A Welsh tech startup named Riversimple has introduced an experimental hydrogen-powered city car designed to be simple, efficient, affordable, and light.
Updated 02-22-2016 by Ronan Glon: Added more technical specifications.
Called Rasa, the highly aerodynamic two-seater was drawn by Chris Reitz, the man who helped pen the retro-chic Fiat 500. It weighs under 1,200 pounds thanks in part to a monocoque carbon fiber chassis that tips the scale at just 88 pounds without anything bolted to it, and body panels made out of composite materials. Riversimple is familiar with weight-saving measures because its research and development team includes engineers who come from the world of Formula 1.
Accessed via gullwing doors, the cabin is refreshingly simple and uncluttered. It features a three-spoke steering wheel, two seats, a pod that houses a pair of gauges, a dash-mounted screen framed by buttons, and not a lot else. Exposed carbon fiber emphasizes the car’s ultra-light construction. Riversimple told Digital Trends that the prototype doesn’t have a trunk, but the production model will boast roughly six cubic feet of storage.
Hydrogen stored in a tank mounted behind the passenger compartment is converted into electricity by an 8.5-kw, 11-horsepower fuel cell and sent to four in-wheel electric motors each rated at 125 pound-feet of torque. A brake energy recuperation system captures the kinetic energy that’s generated when the car brakes and transfers it to a bank of 120 lithium-hybrid supercapacitators, a system that’s similar in concept to the one found on Toyota’s Le Mans racer. With a capacity of 1.9MJ, the supercapacitors send the energy back to the motors when the car accelerates again. In theory, the prototype has a 300-mile range while emitting nothing but water, and it returns the equivalent of a little over 260 mpg. However, it has a top speed of just 60 mph.

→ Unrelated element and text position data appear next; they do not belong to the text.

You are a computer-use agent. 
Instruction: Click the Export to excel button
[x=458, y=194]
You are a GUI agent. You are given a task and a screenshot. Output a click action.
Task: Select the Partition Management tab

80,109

Riversimple stresses the Rasa is fully street-legal because it was developed to comply with European safety regulations. If everything goes according to plan, the startup will build an initial batch of 20 cars that will be put in the hands of a carefully selected group of customers as part of a pilot program. Regular production is scheduled to kick off in Wales in 2018, but you’ll never be able to buy one.
Instead, motorists will pay a fixed monthly fee that covers the cost of using the car, maintenance, insurance, and hydrogen. The fee hasn’t been set yet, though Riversimple promises its car won’t be more expensive to own than a conventional, gasoline-burning model. The project is as ambitious as it sounds, but it’s promising enough that Riversimple earned a £2 million (roughly $2.9 million) grant from the Welsh government to develop the Rasa.